Any info or opinions on which of these tends to pattern the best for turkeys would be appreciated.  What kind of choke and shells have proven to be a good setup for you guys that shoot an 870 and/or BPS??  I have always been rather primitive with my turkey guns in terms of the best chokes and shells to maximize the pattern quality.  I killed my first 20 birds with an over/under Ruger Red Label and a full choke on top with mod on bottom.  It was not until I got the Benelli with the comp-n-choke and extended range shells that missing became a factor.  I missed/rolled 6  birds with that thing and killed 7.....it does not take a genius to realize that is horrible.  Either we were the worst match up of all times or that gun truly patterned high right as I observed on the occasional target/plate and missed birds....always convinced myself it was me and not the gun but Im done trying to figure out what could have possibly happened as a long beard is flying off into another county and Im staring at two 3.5" hulls on the ground beside me....I once saw 3 empties and a bird on the run. I was able to run that wounded bird down and fold him with a hickory stick upside the noggin.....what was a 10" beard had become a thick 3" with a few long strands remaining thanks to the 3rd shot which was a failed attempt to body shoot the nimble woundee......I missed high and right of the shoulder- go figure.
Has anyone else had/heard of this problem with the Super Nova??  I have seen a few similar reports but would like to hear more for peace of mind.  Mine almost found its eternal resting place at the bottom of a lake in Early county 2 weeks ago after several chip shot woodies passed by without ruffling a feather....I swore I would never use it again last year but just had to give it another chance, history repeated itself and thoughts of slinging the actual gun, the case, and its choke tubes at the next ducks to pass by were 3 misses away from becoming more than just thoughts....thankfully no more ducks came by so that saved me some $$
My friend that I sold it too loves it but hes not a big hunter.  Its what he wanted so thats what he got.....I felt like I sold someone a car with a faulty steering wheel and no brakes but hes happy with it and Im delighted to see the empty space in the corner of my room where it spent most its time.

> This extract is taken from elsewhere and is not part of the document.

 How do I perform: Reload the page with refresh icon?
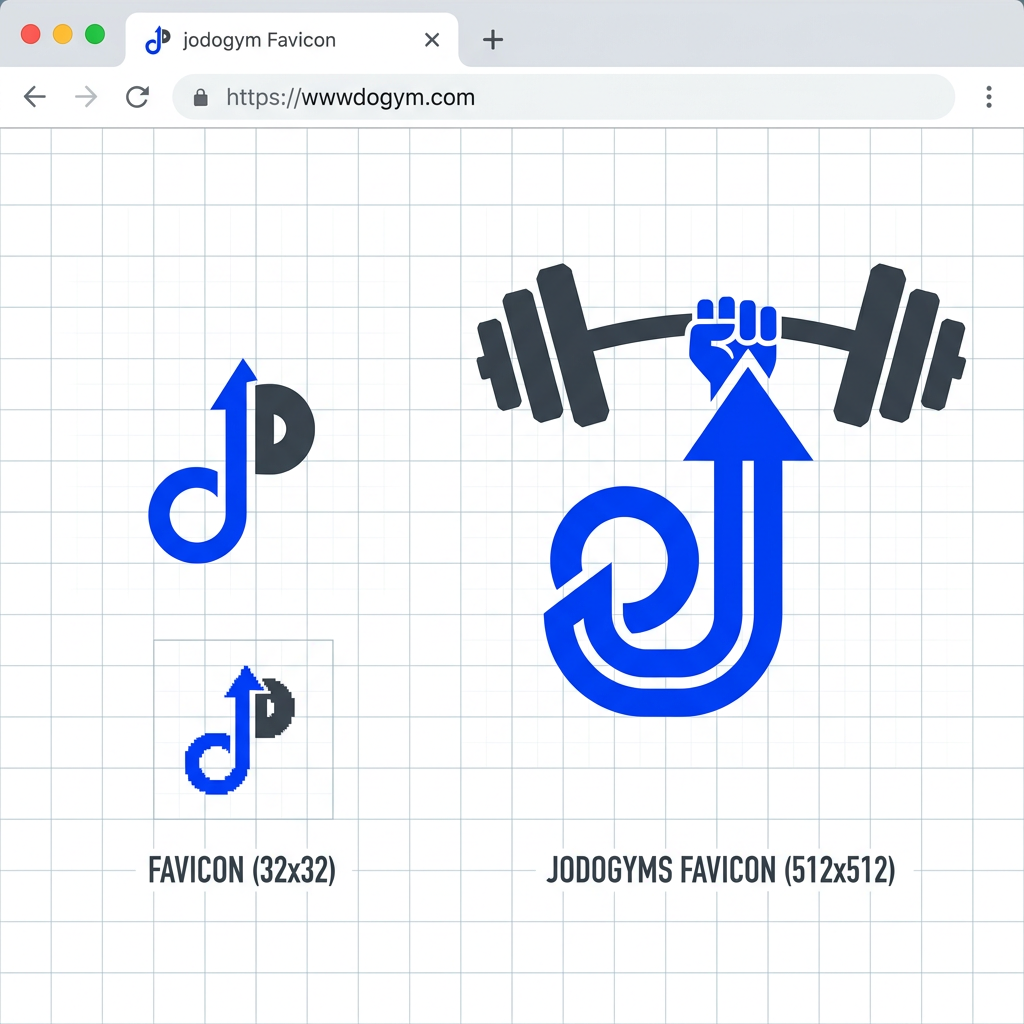tap(138, 97)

Im leaning towards an 870 but could go either way at this point....60/40.  I would just shoot my over/under but I want a gun I dont mind beating up a bit.
Thanks for any help/info.


----------



## Wacenturion (Jan 21, 2010)

Don't think you could go wrong with either one, although I prefer the 870 SPS-T SuperMag.


----------



## short stop (Jan 21, 2010)

870s  are  idiot proof and solid ..  

    A   Good  shotgun  GunSmith   could  straightend / bend   your Nova barrel   out   in a matter of  mins  with  a   vice  and some    arm power   . Youda been  dead on  for less than  $10- $20 . Ive had   it done to sevral diff types of guns  that  shot   off the mark .   Just something to ponder on   nextime  before you  decide you  need  a  new gun


----------



## Sloppy_Snood (Jan 21, 2010)

Either is fine but admittedly, there are many more customization options for the 870.  I am a Browning shotgun afficionado so I will plug for the BPS.

Why?  Bottom-ejection is really nice, especially for southpaws.  No more chuckng empty hulls into your duck hunting buddies chest/face in the blind. 

Weight.  Some like the lighter sub-7 pound turkey shotguns and others like myself prefer 7 to 9 pound shotguns.  The BPS is built like a tank and the chunk of metal called the BPS receiver is the reason.  This is not a bad attribute IMO.  The added weight really helps with recoil management.

"The Rattle Factor":  One thing you may want to do if hold each shotgun in the gunshop and literally shake it.  Listen to which one rattles more.  That rattle will be in the turkey woods when you are not gripping the forearm of the shotgun.  See which shotun rattles less.

If you select the BPS (brand new shotgun), know that its Invector + bore (.742") and longer choke tube tapers tend to be a bit less finicky than the .729" 870 bore (870 SuperMag is a totally different animal though).  Either shotgun is easier to find a decent shotshell/choke combination than the Benelli's .722"-.723" bore (i.e. really tight).

Just some items to consider.....


----------



## Turkey Comander (Jan 21, 2010)

I'd go with the 870....out of the box they will out shoot the Browning BPS.


----------



## mojo02 (Jan 21, 2010)

Personally, I never could get my 870 Super Mag to pattern well.  I tried numerous choke and load combinations.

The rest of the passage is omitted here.